Al termine di un’estenuante udienza durata più di dieci ore, con il Paese con il fiato sospeso, il Tribunale ha deciso per un solo voto, 6 contro 5: decisivo è stato quello della giudice Rosa Weber, che ha scelto di respingere la richiesta presentata dai legali di Lula.

L’ex presidente chiedeva fosse sospesa la pena che gli è stata inflitta – 9 anni in prima istanza a Curitiba, diventati 12 in appello a Porto Alegre – per corruzione passiva e riciclaggio finché i suoi legali non avessero esaurito ogni possibile ricorso contro la condanna. La sentenza spalanca così a Lula le porte del carcere.

I suoi avvocati hanno tempo fino a martedì prossimo per presentare un nuovo ricorso, ma è dato per scontato che sarà velocemente respinto. Questo significa che probabilmente già la settimana prossima il caso tornerà nelle mani di Sergio Moro – il magistrato diventato il simbolo delle inchieste anti-corruzione in Brasile, un po’ come fu Antonio Di Pietro per Mani Pulite – che potrà chiedere che la pena inflitta all’ex presidente diventi esecutiva, ordinando la sua incarcerazione.
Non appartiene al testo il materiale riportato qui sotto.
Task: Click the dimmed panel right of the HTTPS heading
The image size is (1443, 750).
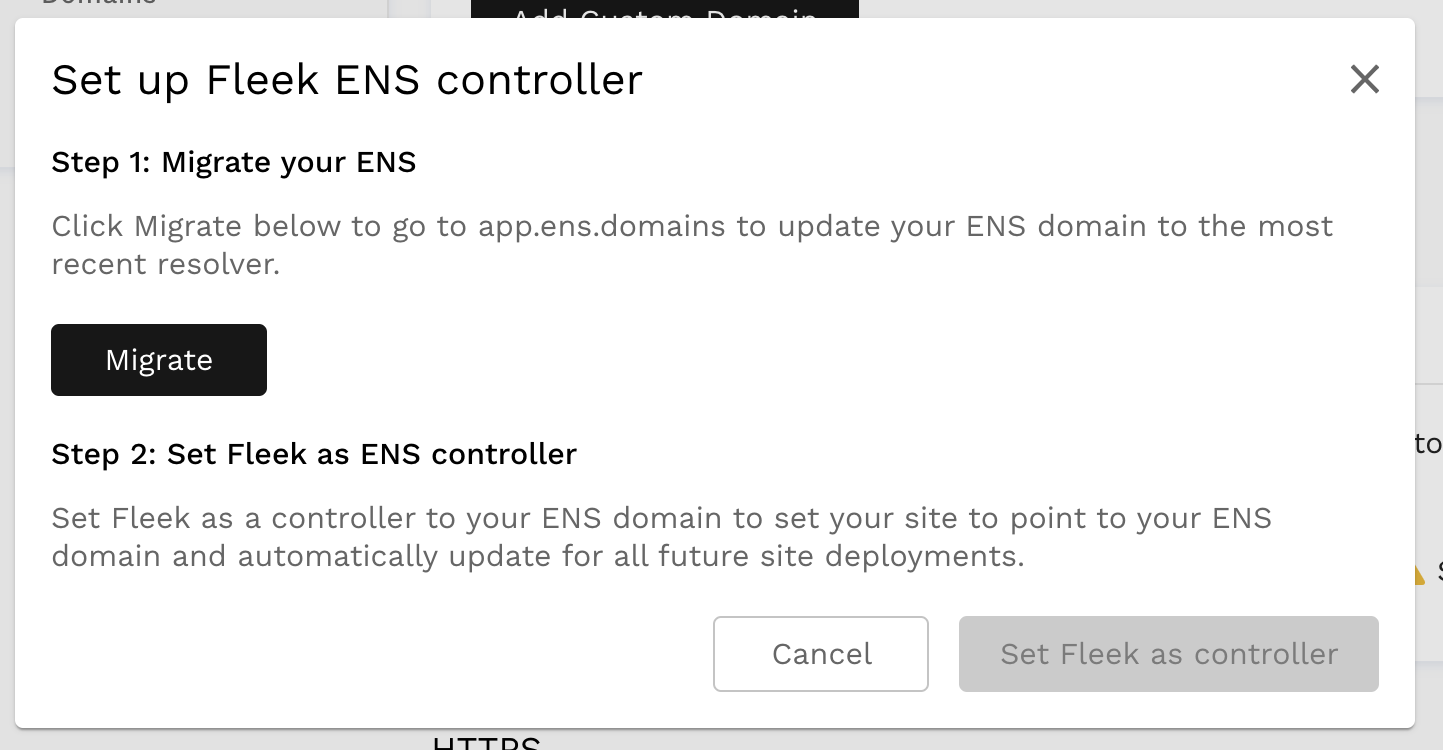Action: coord(900,740)
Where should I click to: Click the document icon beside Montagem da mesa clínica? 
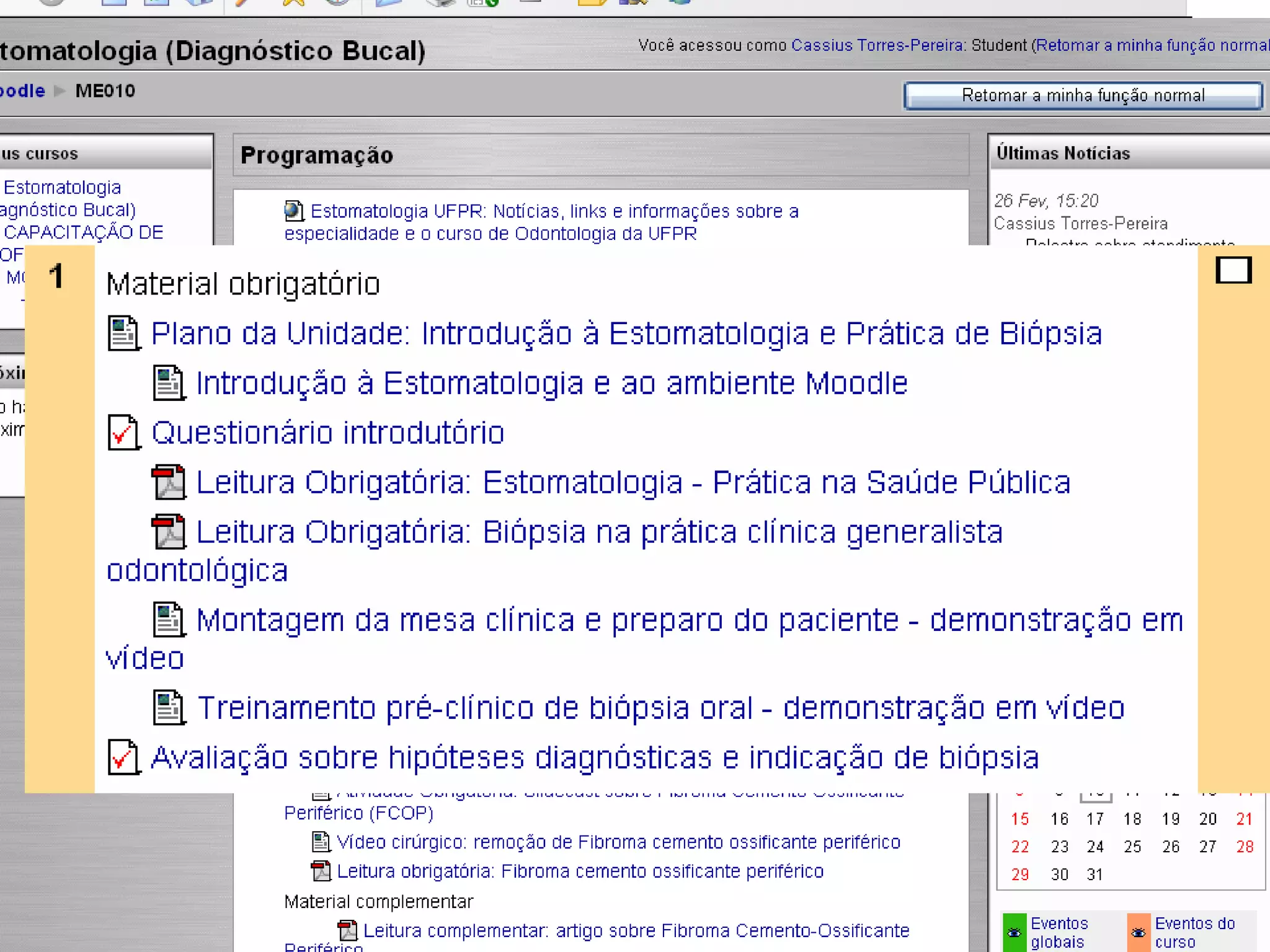(169, 620)
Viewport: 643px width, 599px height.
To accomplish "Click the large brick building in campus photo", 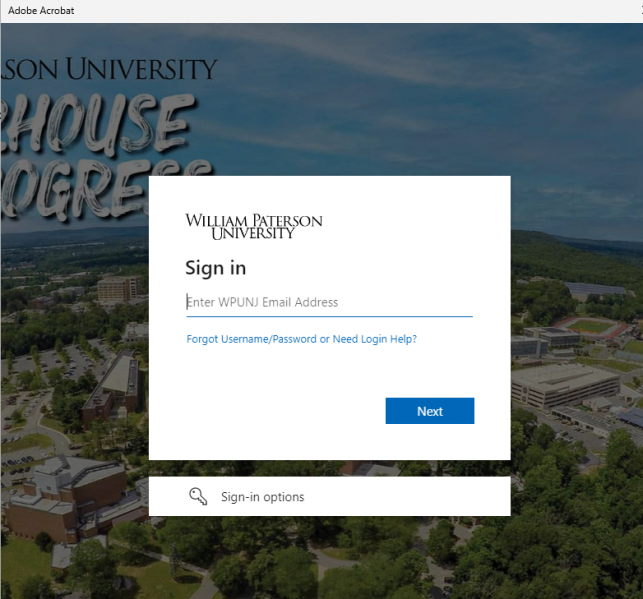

Lui, Lula, è sbottato nell’ascoltare la sentenza del Tribunale: “Non hanno fatto un golpe per poi lasciarmi candidare!”, ha urlato ai suoi collaboratori, inserendo i suoi guai giudiziari nella stessa “strategia golpista” che ha portato all’impeachment di Dilma Rousseff due anni fa.

La stessa tesi è stata riecheggiata dal suo Partito dei Lavoratori (Pt) in un comunicato nel quale si accusano i giudici del Tribunale Supremo di essersi “inginocchiati” davanti a presunte pressioni “orchestrate in modo scandaloso da Globo”, il principale gruppo di comunicazione del Paese.

In Italia un gruppo di dirigenti della sinistra – fra i quali gli ex premier Romano Prodi e Massimo D’Alema – in una dichiarazione comune hanno espresso la loro “grande preoccupazione” per il fatto che “una sentenza discutibile” e con “elementi di persecuzione personale” possa impedire a Lula di presentarsi come candidato alle presidenziali di ottobre nelle quali, “stando ai sondaggi, ha notevoli possibilità di successo”.

Formalmente, il Pt deve ancora presentare la candidatura di Lula: le iscrizioni avverranno ad agosto e fino a quel momento l’ex presidente potrà continuare a svolgere la sua campagna, tanto nelle piazze come da una cella di prigione. Ma la legge elettorale vieta la candidatura di cittadini che siano stati condannati in secondo grado da un tribunale non monocratico, per cui è poco probabile che quella di Lula venga ammessa.

Comunque vada, la sentenza del Tsf segna un nuovo capitolo nella polarizzazione, apparentemente inarrestabile, dell’opinione pubblica brasiliana. Per gli oppositori di Lula, che hanno festeggiato in piazza, rappresenta un trionfo nella lotta contro la corruzione e la dimostrazione che “nessuno è al di sopra della legge”, mentre per i suoi simpatizzanti è solo un’altra mossa in una partita sporca di golpismo strisciante, disegnata a tavolino per eliminare un leader politico scomodo e troppo popolare.